28 febbraio 2020
Aggiornato 07:00
Calciomercato

Mercato: ecco come cambierà il Milan a gennaio

Qualche operazione in uscita per sfoltire la rosa e poi due innesti, uno a centrocampo e uno in attacco, per rendere ancora più competitivo il gruppo di Gattuso

Kalinic e Andrè Silva, uno dei due potrebbe lasciare il Milan a gennaio
Kalinic e Andrè Silva, uno dei due potrebbe lasciare il Milan a gennaio ANSA

MILANO - Sarà una sessione di mercato ben diversa da quella con gli effetti speciali della scorsa estate. Gli effetti invadenti e perniciosi del Fair Play Finanziario hanno minato le certezze della dirigenza rossonera e a meno di cessioni remunerative - al momento francamente improbabili - difficilmente si vedrà qualche nuovo acquisto a Milanello in grado di cambiare faccia alla squadra di mister Gattuso
Questo è quello che ci suggerisce la logica, poi si sa, le vie del mercato sono infinite e quindi tutto potrebbe accadere da qui al 31 gennaio. Le poche cose sicure sono le esigenze del Milan per questa seconda parte di stagione: innanzitutto sfoltire la rosa e purificarla di almeno due difensori centrali in esubero (Paletta e Gustavo Gomez i principali indiziati) e probabilmente un centrocampista centrale (Locatelli, ceduto in prestito solo per farlo giocare di più), e poi mettere le mani su un attaccante esterno e una mezz’ala di gamba e qualità in grado di poter fare finalmente rifiatare Franck Kessiè.

Tutto su Cutrone
Ci sarebbe anche un’altra possibile cosa da fare per Marco Fassone e Massimiliano Mirabelli, una mossa che potrebbe sbloccare le operazioni in via Aldo Rossi e garantire una preziosa boccata d’ossigeno alle rinsecchite finanze rossonere: la cessione di uno dei tre centravanti attualmente in rosa, Kalinic, Andrè Silva e Cutrone, troppi per una squadra che ormai ha virato definitivamente sul 4-3-3. Detto che Patrick, il baby bomber cresciuto nel vivaio del Vismara e attuale capocannoniere stagionale del Milan con 9 gol, ha ormai un posto da intoccabile nelle gerarchie di mister Gattuso, per gli altri due non è da escludere una clamorosa cessione già a gennaio.

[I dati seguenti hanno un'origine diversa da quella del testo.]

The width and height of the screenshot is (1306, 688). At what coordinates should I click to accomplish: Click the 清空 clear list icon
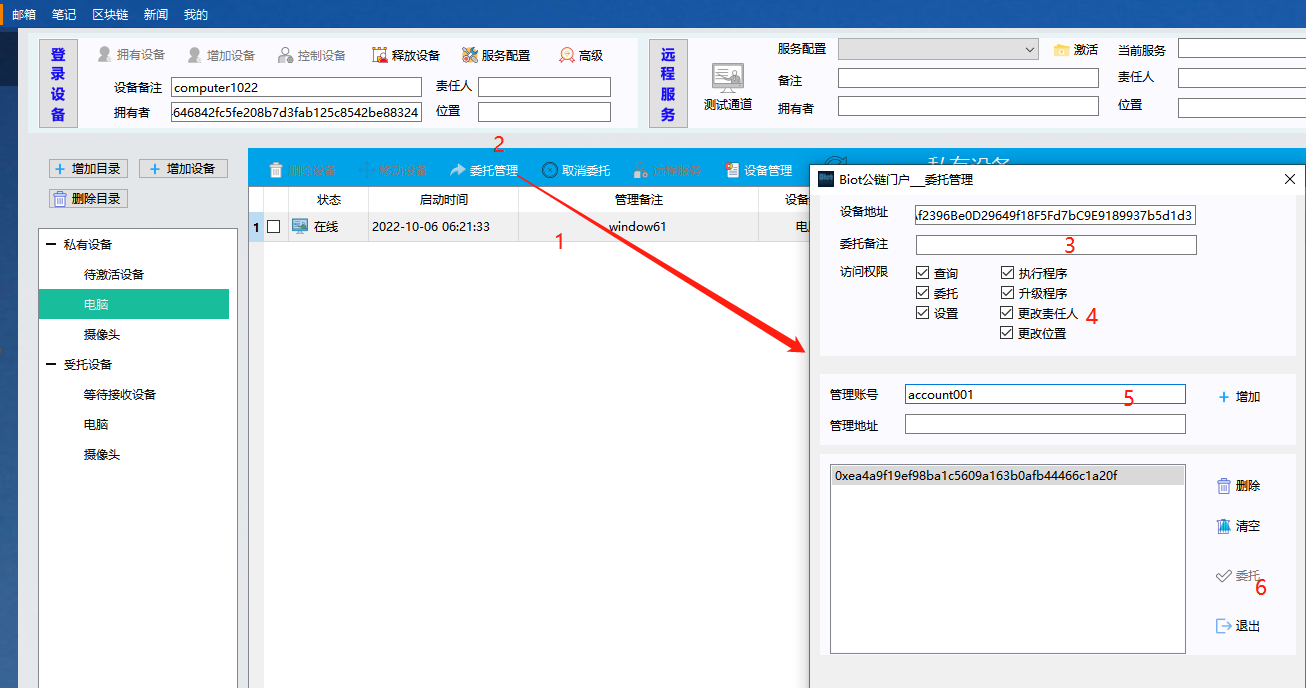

Via uno tra Kalinic e Silva?
L’ideale sarebbe cedere il croato, già quasi trentenne (il 5 gennaio il compleanno dell’ex viola) e mai integratosi nè con la squadra nè tantomeno con la tifoseria. Anche perchè dall’altra parte c’è un Andrè Silva che non solo ha appena compiuto 22 anni e quindi ha enormi margini di crescita, ma è quello che dopo Cutrone ha segnato di più in stagione, seppure ancora a digiuno di reti in campionato. Motivo in più per dargli più spazio in serie A e per questo provare a bussare in Cina per scoprire se in Super League c’è ancora qualche estimatore di Kalinic.

Budget zero
In mancanza del budget derivante dalla cessione di un centravanti, Fassone e Mirabelli saranno costretti a ricorrere ad operazioni di alta ingegneria finanziaria per non appesantire troppo i  bilanci stagionali del Milan. Ad esempio qualche prestito con diritto oppure obbligo di riscatto, concesso da società compiacenti e costrette ad alleggerire la rosa. Inevitabile non pensare subito al Barcellona che ha messo ufficialmente sul mercato Deulofeu. Il problema è che mentre Inter e Napoli sembrano già essersi fatte avanti per l’ex rossonero, il Milan non ha ancora provato a contattare i blaugrana per riportare a casa Geri. Una scelta francamente inspiegabile.

Tra Udine e Londra
Per quanto riguarda la mezz’ala, invece, tutte le strade portano a Udine dove giocano ben tre elementi che farebbero gola a Gattuso: Jankto, Fofana, ma soprattutto Antonin Barak, vera novità stagionale dei friulani e profilo ideale per rinforzare con fisicità e piedi educati il centrocampo milanista.
In queste ore però ha ripreso vigore anche una voce riguardante Mousa Dembélé del Tottenham, sempre meno utilizzato dal manager degli Spurs Pochettino. Il belga classe 1987 è in scadenza di contratto nel giugno 2019 e sembra intenzionato a non rinnovare con il club di Londra, decisione che lo pone in una condizione privilegiata per chi volesse acquistarlo. E il Milan c’è.